Cylindrically symmetric magnetic field

Question

I want to plot the motion of a positive charge in a cylindrically symmetric magnetic field.
I am assuming a cylinder around the z-axis, with the magnetic field going in clockwise direction. The B-field has magnitude of 6T and the distance R from the z-axis is 3m. The charged particle is launched in positive direction along the z-axis and has the energy 2 MeV.
I am uncertain of how to simulate this B-field correctly. I was thinking to create the B-field in cylindrical coordinates,
cylinder from 0 to 2pi:
theta=numpy.linspace(0, 2*numpy.pi, 360)
x=r*numpy.cos(theta)
y=r*numpy.sin(theta)

Bx=B0*(numpy.cos(numpy.arctan2(y,x)
By=B0*(-numpy.sin(numpy.arctan2(y,x)))
Bz=0
And then create a vector B=[Bx, By, Bz] from which I would calculate the acceleration using Lorentz force for a timespan t.
But I think I am going in circles with this. Is there another way to create a cylindrically symmetric magnetic field?

Answer 1

With solve_ivp():

There are only two functions, the first one, B() takes care of the geometry of the magnetic field (rotationally invariant relative to the z axis and radially invariant, with always the same magnitude at each point), and the second one f() takes care of the physics, providing the velocity and the Lorentz's acceleration generated by the magnetic field B(), calculated at each point. This latter function is the right hand side of the differential equations of motion, which goes into solve_ivp().

'''
Dynamics in cylindrical homogeneous magnetic field
'''

import numpy as np
import matplotlib.pyplot as plt
from scipy.integrate import solve_ivp

def B(y, B_templet):
    r = np.array([y[0], y[1], 0]) # vector aligned with the x,y projection of the position vector y
    r = r / np.sqrt(r[0]**2 + r[1]**2) # unit vector aligned with the x,y projection of the position vector y
    r_perp = np.array([-r[1], r[0], 0]) # unit vector perpendicular to the x,y projection of position vector y
    B_field = B_templet[0] * r  +  B_templet[1] * r_perp
    B_field[2] = B_templet[2]
    return B_field

def f(t, y, parameters):   
    mass, charge, B_templet = parameters
    return np.concatenate( (y[3:6], (charge/mass)*np.cross(y[3:6], B(y[0:3], B_templet))) )


charge = 1
mass = 1
B_direction = np.array([0.3,1,0.1])
B_magnitude = 1
xv_start = np.array([3, 0, 0, 0, 0, 2])
time_step = 0.01
n_iter = 5000
t_span=[0,n_iter*time_step]

B_direction = B_magnitude * B_direction / np.sqrt(B_direction.dot(B_direction))

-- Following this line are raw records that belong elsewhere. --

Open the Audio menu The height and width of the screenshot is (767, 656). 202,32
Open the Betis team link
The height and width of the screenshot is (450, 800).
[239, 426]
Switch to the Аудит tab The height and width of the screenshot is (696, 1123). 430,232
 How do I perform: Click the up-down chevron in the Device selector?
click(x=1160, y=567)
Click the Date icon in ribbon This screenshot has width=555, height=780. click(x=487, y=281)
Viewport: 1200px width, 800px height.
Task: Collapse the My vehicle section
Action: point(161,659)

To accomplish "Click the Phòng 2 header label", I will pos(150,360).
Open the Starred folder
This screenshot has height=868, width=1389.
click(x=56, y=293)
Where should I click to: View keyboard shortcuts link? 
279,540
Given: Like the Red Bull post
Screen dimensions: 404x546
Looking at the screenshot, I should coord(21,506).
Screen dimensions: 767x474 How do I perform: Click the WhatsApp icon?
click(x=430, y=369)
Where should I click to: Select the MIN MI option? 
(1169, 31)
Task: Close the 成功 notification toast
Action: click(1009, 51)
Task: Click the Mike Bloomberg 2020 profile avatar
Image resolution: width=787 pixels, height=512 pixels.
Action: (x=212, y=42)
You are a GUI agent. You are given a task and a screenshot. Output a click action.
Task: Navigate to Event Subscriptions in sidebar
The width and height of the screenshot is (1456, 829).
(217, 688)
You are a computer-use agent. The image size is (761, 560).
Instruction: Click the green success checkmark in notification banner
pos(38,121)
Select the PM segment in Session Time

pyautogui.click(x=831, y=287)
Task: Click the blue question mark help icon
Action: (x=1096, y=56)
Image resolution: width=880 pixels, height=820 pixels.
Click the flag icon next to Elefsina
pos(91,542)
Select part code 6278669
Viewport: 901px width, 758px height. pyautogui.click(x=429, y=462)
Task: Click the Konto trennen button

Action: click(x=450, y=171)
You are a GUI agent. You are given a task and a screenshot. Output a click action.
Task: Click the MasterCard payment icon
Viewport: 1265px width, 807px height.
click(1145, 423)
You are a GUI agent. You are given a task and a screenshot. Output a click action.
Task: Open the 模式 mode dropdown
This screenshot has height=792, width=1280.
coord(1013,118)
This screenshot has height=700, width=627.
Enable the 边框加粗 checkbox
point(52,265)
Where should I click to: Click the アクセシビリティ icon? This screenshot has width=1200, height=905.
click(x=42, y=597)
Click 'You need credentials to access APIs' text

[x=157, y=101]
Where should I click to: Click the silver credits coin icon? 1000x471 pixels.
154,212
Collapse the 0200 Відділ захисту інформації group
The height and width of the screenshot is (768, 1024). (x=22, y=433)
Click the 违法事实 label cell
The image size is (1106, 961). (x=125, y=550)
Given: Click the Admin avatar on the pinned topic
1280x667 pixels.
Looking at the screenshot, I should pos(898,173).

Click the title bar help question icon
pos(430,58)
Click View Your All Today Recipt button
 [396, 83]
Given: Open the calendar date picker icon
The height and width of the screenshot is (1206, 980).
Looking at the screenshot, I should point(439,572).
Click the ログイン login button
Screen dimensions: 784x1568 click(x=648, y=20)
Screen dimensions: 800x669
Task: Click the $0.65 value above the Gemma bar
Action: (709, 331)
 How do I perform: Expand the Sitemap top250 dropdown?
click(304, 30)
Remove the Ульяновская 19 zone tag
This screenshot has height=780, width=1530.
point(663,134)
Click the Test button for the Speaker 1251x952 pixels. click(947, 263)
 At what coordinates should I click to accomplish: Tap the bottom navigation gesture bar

sol = solve_ivp(fun = lambda t, y : f(t, y, (mass, charge, B_direction)), t_span=t_span, y0=xv_start, max_step=time_step)


fig = plt.figure()
ax = fig.add_subplot(projection='3d')
r = 35
ax.set_xlim((-r, r))
ax.set_ylim((-r, r))
ax.set_zlim((-r, r))
ax.plot(sol.y[0,:], sol.y[1,:], sol.y[2,:], 'r-')
ax.plot(sol.y[0,0], sol.y[1,0], sol.y[2,0], 'bo')
ax.plot(sol.y[0,-1], sol.y[1,-1], sol.y[2,-1], 'go')
plt.show()

Maybe this is what you want?

'''
Dynamics in a cylindrical magnetic field
'''

import numpy as np
import matplotlib.pyplot as plt

def B(x, B_templet):
    r = np.array([x[0], x[1], 0]) # vector aligned with the x,y projection of the position vector x
    r = r / np.sqrt(r[0]**2 + r[1]**2) # unit vector aligned with the x,y projection of the position vector x
    r_perp = np.array([-r[1], r[0], 0]) # unit vector perpendicular to the x,y projection of the position vector x
    B_field = B_templet[0] * r  +  B_templet[1] * r_perp
    B_field[2] = B_templet[2]
    return B_field

def f(x, mass, charge, B_templet):    
    return np.concatenate( (x[3:6], (charge/mass)*np.cross(x[3:6], B(x[0:3], B_templet))) )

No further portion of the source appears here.